Harold Hamm, the chairman and chief executive officer of Continental Resources who became a billionaire drilling in North Dakota, told U.S. lawmakers Jan. 30 that the country, which U.S. Energy Information Administration data show supplied 86 percent of its own energy last year, can drill its way to energy independence by 2020. Hamm is leading an effort to get Congress to allow crude exports for the first time since the 1970s.


U.S. oil production will average 9.2 million barrels a day in 2015, up from 7.4 million last year, according to the EIA, the statistical arm of the U.S. Energy Department. Colorado boosted output by 11 percent in the first 11 months of last year, Wyoming was up 12 percent and Oklahoma added 24 percent.


“I don’t see the shale boom coming to an end,” said Andy Lipow, president of Lipow Oil Associates, an energy consulting firm in Houston. “We’re just getting started in places like Colorado, Wyoming and Oklahoma.”


Horizontal Wells


Sanchez Energy said in a Feb. 19 statement that Sante North 1H isn’t yet finished and the well will produce more oil than the early report suggested. The company said it has 120,000 acres in the Eagle Ford and plans to spend 90 percent of its exploration budget there this year. The company’s shares have risen 63 percent in the past year.


Traditional wells are bored straight down, like straws stuck into large deposits of crude. Shale is tapped by steering the drill horizontally through layers of oil-rich rock, sometimes for a mile or more. The formation is blasted apart with a high-pressure jet of water, sand and chemicals, a practice called hydraulic fracturing or fracking, to open up cracks that free pockets of trapped fuel. The complexity and materials needed to drill horizontally and blast the rock add to the cost.


Yield Little


The boom’s boosters have given rise to the misconception that wringing oil and gas from shale can be easily replicated throughout the country, Patzek said. That isn’t the case, he said. Every rock is different. The Bakken shale, along with the neighboring Three Forks formation, covers an area larger than France, according to the IEA. An oil-bearing formation that’s 400 feet (122 meters) thick in one spot may taper off to nothing just a mile away, Patzek said. What works for one well may yield little in a neighboring county.


The output of shale wells drops faster, too, falling by 60 to 70 percent in the first year alone, according to Austin, Texas-based Drillinginfo Inc. Traditional wells take two years to fall by about 55 percent before flattening out. That forces companies to keep drilling new wells to make up for lost productivity.

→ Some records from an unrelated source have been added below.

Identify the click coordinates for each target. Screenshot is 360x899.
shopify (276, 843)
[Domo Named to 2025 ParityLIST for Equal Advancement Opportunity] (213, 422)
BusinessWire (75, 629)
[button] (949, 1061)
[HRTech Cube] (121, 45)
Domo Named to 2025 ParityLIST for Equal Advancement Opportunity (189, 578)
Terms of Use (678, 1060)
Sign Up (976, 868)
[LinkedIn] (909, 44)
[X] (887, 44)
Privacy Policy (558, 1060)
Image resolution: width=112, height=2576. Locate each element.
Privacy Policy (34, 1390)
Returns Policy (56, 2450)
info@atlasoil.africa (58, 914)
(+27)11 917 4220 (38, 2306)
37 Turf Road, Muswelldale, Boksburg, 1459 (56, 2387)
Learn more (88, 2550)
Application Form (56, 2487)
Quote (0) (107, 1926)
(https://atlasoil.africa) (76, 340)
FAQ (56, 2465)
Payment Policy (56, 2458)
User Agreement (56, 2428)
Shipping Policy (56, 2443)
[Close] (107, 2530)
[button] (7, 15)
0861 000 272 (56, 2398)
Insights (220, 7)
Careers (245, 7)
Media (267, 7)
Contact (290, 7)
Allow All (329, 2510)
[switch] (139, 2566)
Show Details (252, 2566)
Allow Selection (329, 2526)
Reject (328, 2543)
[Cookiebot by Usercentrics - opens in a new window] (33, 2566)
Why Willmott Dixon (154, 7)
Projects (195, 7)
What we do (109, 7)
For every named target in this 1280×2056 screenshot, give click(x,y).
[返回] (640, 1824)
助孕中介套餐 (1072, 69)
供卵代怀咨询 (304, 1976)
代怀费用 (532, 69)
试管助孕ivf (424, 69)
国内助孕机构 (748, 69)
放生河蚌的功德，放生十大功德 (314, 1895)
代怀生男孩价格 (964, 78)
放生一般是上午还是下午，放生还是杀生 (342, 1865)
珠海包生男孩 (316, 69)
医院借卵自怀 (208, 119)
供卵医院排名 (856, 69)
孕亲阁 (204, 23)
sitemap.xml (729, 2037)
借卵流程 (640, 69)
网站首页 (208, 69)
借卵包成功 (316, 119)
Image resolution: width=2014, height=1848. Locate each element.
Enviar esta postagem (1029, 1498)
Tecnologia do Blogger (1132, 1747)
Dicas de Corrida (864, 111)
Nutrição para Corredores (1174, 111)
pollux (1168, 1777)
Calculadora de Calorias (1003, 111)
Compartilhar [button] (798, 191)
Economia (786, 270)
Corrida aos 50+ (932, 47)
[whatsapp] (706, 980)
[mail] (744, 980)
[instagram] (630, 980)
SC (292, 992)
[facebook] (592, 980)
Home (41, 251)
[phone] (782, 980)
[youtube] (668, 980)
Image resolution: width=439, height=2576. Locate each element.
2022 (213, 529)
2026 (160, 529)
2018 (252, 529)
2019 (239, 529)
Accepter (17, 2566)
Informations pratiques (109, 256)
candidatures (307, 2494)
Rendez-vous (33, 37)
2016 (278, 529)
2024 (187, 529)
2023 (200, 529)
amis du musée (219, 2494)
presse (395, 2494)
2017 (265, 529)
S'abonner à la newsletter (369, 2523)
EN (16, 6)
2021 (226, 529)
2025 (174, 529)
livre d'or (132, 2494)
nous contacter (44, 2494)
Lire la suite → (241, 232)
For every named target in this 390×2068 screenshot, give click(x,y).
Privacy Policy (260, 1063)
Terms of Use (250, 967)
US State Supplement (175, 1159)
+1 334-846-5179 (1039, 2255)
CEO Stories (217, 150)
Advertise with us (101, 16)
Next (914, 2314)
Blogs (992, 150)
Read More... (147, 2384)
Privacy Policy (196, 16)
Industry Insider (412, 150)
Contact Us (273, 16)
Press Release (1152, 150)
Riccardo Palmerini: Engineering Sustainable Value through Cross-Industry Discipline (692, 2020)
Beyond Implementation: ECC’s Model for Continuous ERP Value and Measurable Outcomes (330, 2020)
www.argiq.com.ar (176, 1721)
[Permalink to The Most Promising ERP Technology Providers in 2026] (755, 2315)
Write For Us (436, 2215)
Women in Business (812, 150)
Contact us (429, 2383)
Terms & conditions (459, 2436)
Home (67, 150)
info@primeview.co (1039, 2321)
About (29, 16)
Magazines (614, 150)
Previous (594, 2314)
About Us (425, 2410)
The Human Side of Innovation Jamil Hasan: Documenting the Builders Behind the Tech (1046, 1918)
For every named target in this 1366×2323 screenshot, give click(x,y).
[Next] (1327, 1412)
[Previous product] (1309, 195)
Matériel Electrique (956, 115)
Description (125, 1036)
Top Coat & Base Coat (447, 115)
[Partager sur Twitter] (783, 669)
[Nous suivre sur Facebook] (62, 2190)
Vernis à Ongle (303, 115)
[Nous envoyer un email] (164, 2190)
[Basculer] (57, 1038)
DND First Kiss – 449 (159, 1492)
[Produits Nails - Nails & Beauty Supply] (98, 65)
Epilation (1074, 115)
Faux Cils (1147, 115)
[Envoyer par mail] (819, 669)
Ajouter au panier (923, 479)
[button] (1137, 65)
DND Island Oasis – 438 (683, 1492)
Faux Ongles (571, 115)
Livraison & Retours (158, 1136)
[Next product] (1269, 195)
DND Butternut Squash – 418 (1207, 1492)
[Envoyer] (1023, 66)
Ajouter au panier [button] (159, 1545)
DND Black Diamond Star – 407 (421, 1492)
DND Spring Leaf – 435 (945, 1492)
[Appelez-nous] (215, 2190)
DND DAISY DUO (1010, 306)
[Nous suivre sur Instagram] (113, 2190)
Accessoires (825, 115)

“You keep having to drill more and you keep having to spend more,” said Mark Young, an analyst with London-based Evaluate Energy, which tracks production and its costs.


Sweet Spots


A prolonged slide in prices below $85 a barrel may put pressure on operators that have struggled to contain costs or that don’t own acreage in the prolific “sweet spots” of the oil fields, said Leonardo Maugeri, a former manager at Rome-based energy company Eni SpA who’s researching the geopolitics of energy at Harvard University’s Belfer Center for Science and International Affairs.


Companies have boosted well productivity and will continue to whittle down the break-even price, he said. While the boom could survive a brief dip in oil prices, a long slump could slow drilling and cause production to fall swiftly, Maugeri said.


“To sustain in the short term, the U.S. needs prices at $65 a barrel,” Maugeri said. “That’s a critical level. Below that level, many opportunities will vanish.”


The U.S. benchmark oil contract for West Texas Intermediate crude for delivery in April 2016 is trading at about $85 a barrel, almost $18 a barrel less than today and still $20 above Maugeri’s threshold.


Net Debt


Even with crude prices above $100 a barrel, U.S. independent producers will spend $1.50 drilling this year for every dollar they get back from selling oil and gas and will carry debt that is twice as much as annual earnings, said Ryan Oatman, an energy analyst with SunTrust Robinson Humphrey Inc., an investment bank in Houston.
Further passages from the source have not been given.